Corrigan denies making up conspiracy claims at Smithwick

Tuesday 10 July 2012 20.37
Owen Corrigan said he did not remember what he was doing on the day two senior RUC members were killed by the IRA
Owen Corrigan said he did not remember what he was doing on the day two senior RUC members were killed by the IRA

A former detective sergeant has denied playing the "green card" at the Smithwick Tribunal by accusing the British authorities of conspiring to prove garda collusion with the IRA.

Owen Corrigan also said he never met Freddie Scappaticci, a man who denies being in the IRA's internal security unit known as the Nutting Squad and a top British agent at the same time.

Mr Corrigan, who was a detective sergeant in Dundalk for years, said "I wouldn't know him from Adam."

Mr Corrigan is one of three former garda sergeants being investigated by the Smithwick Tribunal to see if they passed information to the IRA, which led to the deaths of RUC Chief Supt Harry Breen and Supt Bob Buchanan.

They died in an ambush just minutes after leaving a meeting in Dundalk Garda Station in March 1989.

The witness, along with Finbarr Hickey and Leo Colton, deny the allegation.

Mr Corrigan told Justin Dillon, counsel for the Tribunal, that he could not recall what he was doing on the day the two RUC men were murdered.

Under cross examination by Neil Rafferty, counsel for former British agent Peter Keeley, the witness denied that he was involved in collusion with the IRA or that he was a smuggler or engaged in insurance fraud.

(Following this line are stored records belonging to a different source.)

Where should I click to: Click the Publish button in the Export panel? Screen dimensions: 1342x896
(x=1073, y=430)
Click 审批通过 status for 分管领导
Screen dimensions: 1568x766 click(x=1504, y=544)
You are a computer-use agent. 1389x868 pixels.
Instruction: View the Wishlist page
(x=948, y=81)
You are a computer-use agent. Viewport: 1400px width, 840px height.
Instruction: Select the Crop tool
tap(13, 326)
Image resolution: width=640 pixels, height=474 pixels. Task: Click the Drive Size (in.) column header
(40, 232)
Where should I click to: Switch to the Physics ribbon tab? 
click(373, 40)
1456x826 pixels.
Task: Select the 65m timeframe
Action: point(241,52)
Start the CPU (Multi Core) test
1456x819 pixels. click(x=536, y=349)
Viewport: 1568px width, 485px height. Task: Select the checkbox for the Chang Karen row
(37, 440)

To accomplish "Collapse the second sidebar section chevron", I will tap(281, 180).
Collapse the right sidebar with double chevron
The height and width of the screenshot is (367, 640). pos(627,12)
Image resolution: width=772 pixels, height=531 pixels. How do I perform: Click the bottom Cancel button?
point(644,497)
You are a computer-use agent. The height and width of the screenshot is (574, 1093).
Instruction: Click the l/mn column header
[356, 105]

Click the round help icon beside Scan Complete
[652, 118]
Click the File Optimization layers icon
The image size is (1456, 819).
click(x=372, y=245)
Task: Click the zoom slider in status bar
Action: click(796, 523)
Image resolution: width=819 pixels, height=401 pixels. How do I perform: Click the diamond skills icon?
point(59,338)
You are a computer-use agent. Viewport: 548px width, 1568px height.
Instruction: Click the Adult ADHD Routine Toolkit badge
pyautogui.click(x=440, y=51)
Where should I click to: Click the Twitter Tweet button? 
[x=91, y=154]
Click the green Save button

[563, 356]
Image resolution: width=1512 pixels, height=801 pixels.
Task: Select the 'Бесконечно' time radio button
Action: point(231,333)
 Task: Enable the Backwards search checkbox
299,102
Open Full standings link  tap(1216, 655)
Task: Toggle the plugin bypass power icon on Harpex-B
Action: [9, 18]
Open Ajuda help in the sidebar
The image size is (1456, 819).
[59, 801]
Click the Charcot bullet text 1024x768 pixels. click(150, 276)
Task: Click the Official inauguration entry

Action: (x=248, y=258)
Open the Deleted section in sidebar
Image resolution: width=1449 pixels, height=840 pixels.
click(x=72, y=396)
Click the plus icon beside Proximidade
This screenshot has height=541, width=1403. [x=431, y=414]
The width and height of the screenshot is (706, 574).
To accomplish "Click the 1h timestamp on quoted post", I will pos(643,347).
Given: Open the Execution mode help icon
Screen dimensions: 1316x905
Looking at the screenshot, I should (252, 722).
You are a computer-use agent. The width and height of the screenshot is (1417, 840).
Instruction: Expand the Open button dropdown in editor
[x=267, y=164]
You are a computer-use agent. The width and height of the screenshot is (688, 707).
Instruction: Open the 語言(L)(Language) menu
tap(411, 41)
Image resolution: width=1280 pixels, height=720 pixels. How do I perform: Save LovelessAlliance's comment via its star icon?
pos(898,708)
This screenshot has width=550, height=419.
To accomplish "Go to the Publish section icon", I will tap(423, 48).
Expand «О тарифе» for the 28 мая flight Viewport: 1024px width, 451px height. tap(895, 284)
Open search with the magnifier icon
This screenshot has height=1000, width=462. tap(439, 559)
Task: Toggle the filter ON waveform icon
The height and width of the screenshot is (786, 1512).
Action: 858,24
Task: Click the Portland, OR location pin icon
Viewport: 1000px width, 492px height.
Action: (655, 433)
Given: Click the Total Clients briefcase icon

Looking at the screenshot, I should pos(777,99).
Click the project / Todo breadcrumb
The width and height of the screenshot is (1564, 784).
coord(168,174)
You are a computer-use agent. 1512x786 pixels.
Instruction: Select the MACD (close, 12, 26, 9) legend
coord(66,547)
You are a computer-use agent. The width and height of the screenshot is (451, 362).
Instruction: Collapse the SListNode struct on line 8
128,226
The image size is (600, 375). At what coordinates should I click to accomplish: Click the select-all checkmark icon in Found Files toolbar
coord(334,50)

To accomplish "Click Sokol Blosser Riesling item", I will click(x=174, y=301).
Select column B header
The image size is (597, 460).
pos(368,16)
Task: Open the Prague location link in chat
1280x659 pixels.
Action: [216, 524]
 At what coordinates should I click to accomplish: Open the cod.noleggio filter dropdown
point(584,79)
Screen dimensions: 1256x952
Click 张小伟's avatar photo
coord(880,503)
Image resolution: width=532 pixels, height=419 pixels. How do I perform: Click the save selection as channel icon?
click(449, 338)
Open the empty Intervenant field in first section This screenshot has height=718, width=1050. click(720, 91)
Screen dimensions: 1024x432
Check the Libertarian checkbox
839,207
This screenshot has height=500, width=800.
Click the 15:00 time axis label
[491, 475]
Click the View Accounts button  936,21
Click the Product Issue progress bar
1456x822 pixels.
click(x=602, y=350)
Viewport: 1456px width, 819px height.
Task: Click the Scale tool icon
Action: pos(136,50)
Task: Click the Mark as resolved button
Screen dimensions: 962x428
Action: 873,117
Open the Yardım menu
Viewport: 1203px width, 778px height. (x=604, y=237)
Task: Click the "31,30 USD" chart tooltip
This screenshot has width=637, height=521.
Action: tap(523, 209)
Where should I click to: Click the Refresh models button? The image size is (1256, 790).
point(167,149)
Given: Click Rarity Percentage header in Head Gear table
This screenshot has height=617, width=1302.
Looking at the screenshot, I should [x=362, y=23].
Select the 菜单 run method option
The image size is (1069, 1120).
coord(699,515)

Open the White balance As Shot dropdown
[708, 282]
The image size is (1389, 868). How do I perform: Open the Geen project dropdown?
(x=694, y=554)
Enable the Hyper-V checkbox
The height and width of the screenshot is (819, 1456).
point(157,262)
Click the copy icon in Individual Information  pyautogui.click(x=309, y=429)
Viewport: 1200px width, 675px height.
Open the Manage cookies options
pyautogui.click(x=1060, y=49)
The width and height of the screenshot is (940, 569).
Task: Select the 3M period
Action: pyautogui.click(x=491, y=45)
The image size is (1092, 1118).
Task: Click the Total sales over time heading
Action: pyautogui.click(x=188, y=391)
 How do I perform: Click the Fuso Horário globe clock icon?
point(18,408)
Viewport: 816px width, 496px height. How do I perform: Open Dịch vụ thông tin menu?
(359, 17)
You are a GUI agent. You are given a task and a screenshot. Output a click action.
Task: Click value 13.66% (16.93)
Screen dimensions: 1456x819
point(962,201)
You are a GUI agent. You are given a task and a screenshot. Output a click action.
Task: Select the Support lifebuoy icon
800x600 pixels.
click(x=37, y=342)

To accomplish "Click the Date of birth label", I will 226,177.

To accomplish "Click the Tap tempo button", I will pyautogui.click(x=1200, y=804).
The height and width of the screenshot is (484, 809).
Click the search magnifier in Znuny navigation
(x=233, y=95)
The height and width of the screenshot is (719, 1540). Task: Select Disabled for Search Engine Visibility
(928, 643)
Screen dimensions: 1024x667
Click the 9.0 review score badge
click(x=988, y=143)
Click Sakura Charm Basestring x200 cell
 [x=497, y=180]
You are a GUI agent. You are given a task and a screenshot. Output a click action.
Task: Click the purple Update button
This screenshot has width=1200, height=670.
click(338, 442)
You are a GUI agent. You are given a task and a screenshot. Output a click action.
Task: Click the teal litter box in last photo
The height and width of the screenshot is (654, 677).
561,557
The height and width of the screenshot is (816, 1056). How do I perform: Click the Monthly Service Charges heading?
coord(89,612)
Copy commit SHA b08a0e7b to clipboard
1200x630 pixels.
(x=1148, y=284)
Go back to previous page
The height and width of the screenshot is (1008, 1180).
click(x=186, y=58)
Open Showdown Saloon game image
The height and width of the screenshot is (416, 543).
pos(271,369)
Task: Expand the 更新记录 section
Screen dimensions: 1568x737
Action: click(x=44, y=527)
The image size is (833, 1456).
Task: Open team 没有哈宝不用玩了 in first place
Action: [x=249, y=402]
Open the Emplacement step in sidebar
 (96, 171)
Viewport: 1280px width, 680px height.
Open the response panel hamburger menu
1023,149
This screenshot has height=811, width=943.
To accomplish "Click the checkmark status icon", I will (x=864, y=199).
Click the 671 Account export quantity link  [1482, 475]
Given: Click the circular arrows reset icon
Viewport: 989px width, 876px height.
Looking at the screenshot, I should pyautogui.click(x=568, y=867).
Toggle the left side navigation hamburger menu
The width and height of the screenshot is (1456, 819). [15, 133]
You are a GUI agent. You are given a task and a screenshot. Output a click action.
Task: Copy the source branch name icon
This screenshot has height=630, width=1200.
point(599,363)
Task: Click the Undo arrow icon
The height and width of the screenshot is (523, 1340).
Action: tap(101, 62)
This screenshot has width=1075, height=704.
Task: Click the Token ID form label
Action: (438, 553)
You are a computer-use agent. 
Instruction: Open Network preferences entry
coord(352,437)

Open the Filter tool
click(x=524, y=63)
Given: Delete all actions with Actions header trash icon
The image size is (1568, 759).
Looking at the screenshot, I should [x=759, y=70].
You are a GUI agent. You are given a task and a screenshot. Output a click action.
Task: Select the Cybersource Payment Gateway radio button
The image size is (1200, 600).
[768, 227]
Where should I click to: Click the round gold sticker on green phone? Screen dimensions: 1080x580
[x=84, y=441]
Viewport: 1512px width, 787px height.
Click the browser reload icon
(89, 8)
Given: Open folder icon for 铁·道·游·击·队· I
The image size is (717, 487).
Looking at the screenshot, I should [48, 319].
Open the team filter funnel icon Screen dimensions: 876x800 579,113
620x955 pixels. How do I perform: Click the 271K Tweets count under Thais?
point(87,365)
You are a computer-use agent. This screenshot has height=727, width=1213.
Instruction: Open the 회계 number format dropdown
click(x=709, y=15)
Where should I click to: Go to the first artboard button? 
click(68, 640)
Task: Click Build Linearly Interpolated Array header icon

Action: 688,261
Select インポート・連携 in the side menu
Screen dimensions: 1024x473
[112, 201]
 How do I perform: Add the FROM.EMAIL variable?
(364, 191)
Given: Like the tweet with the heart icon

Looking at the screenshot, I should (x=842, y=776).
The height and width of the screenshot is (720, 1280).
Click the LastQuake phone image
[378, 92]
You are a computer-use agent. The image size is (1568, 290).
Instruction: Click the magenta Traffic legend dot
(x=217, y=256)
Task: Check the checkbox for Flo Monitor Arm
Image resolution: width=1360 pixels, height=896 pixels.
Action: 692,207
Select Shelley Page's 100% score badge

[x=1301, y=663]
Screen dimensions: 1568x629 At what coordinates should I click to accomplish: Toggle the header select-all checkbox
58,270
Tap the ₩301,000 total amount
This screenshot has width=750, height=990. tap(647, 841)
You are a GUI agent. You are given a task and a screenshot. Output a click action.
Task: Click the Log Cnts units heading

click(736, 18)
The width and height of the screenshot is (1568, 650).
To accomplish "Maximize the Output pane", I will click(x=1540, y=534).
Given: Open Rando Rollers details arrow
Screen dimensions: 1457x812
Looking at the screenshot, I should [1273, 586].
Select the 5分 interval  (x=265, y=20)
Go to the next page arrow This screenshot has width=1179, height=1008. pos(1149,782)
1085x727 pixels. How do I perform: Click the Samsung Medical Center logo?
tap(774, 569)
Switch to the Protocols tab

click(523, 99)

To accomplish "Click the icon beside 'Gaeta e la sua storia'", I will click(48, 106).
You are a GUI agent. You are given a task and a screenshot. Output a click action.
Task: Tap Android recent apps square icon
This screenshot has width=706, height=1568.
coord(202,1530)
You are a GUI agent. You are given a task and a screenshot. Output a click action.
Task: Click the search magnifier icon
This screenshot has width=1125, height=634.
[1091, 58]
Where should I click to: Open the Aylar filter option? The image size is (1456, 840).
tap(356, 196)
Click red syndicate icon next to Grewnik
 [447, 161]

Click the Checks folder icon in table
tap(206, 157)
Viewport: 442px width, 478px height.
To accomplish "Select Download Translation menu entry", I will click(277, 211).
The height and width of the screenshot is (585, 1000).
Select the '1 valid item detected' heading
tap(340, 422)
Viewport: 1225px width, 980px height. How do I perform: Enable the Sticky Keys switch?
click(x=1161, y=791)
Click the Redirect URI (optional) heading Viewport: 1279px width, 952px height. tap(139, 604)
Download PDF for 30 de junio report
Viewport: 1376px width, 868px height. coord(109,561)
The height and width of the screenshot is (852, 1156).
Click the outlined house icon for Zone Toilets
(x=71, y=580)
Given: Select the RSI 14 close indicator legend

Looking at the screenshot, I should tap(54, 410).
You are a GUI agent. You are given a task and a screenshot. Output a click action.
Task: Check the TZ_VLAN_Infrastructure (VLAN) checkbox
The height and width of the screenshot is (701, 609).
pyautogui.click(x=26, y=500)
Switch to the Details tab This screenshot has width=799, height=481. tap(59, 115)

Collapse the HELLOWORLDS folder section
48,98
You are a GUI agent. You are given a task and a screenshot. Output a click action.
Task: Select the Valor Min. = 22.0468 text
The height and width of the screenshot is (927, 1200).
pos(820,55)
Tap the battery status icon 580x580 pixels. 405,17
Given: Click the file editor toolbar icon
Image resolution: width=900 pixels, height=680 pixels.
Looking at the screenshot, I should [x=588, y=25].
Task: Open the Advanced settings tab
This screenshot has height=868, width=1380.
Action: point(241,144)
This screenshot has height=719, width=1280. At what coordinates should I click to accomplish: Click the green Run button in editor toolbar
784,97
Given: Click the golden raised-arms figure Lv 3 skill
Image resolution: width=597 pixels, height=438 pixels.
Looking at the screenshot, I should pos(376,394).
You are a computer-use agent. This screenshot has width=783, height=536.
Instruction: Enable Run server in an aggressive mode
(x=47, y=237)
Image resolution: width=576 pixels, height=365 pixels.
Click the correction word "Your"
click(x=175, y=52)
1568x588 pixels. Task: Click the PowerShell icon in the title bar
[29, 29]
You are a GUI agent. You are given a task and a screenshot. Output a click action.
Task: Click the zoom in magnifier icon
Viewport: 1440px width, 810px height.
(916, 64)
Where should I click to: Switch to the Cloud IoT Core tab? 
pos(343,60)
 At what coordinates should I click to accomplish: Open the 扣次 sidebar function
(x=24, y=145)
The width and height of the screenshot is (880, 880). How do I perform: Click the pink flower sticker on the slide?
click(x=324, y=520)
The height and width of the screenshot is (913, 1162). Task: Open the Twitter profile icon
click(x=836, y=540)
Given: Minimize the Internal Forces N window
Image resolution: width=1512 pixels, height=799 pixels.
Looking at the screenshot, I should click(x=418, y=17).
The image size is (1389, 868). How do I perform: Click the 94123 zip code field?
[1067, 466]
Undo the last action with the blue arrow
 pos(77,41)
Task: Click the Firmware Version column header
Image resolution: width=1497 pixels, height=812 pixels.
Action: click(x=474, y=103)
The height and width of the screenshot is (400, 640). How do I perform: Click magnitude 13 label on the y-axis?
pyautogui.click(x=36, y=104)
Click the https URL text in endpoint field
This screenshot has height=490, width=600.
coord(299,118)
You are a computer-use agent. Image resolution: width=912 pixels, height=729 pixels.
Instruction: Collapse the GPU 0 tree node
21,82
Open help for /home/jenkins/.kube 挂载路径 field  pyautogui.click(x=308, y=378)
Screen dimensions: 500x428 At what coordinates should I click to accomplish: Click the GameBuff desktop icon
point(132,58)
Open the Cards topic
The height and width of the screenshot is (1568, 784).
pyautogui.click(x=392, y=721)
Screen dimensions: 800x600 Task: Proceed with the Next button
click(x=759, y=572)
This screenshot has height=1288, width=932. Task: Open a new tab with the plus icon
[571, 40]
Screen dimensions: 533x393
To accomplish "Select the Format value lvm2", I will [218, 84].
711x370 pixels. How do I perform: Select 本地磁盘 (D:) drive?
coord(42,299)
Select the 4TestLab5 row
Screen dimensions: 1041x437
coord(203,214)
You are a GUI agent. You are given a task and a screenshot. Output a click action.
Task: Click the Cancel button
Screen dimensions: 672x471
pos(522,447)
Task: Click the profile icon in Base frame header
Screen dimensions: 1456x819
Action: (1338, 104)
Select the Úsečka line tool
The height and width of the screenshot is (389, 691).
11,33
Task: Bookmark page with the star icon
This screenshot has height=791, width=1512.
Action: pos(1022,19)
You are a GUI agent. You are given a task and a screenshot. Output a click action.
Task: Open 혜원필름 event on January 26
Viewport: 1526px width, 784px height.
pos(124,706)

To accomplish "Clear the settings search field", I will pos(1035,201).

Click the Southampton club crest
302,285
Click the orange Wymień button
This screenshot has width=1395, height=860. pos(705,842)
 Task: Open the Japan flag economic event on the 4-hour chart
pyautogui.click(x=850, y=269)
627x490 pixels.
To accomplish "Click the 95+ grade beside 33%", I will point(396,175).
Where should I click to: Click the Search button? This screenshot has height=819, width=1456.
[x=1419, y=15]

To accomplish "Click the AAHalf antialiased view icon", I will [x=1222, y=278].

The Tribunal had earlier heard Mr Keeley claim he was in a car with IRA leader, Anthony 'Mooch' Blair when Mr Corrigan got into the car and passed information to them.

Mr Corrigan vehemently denies that ever happened and has described Mr Keeley as a "fantasist."

Mr Corrigan said the Smithwick Tribunal was set up as a result of a British conspiracy to prove there was garda collusion with the IRA.

He claims this was done to “take the heat” out of demands for investigations into the collusion in Northern Ireland.

Mr Rafferty put it to the witness that he was making all this up.

"It is the oldest trick in Irish political life, when the going gets tough to play the orange or green card.

By blaming it all on a big bad British conspiracy you're playing the green card," he said.

Mr Corrigan denied that is the case and said he was telling the truth.

The witness was also asked about Francie Tiernan, who was kidnapped along with Mr Corrigan by the IRA from a Drogheda hotel.

The former detective sergeant said he was aware Mr Tiernan was involved in smuggling and insurance scams but he was not a member of the Provisional IRA, a claim which had been made earlier by a former Garda Chief Superintendent.

Mr Corrigan's evidence resumes on Thursday.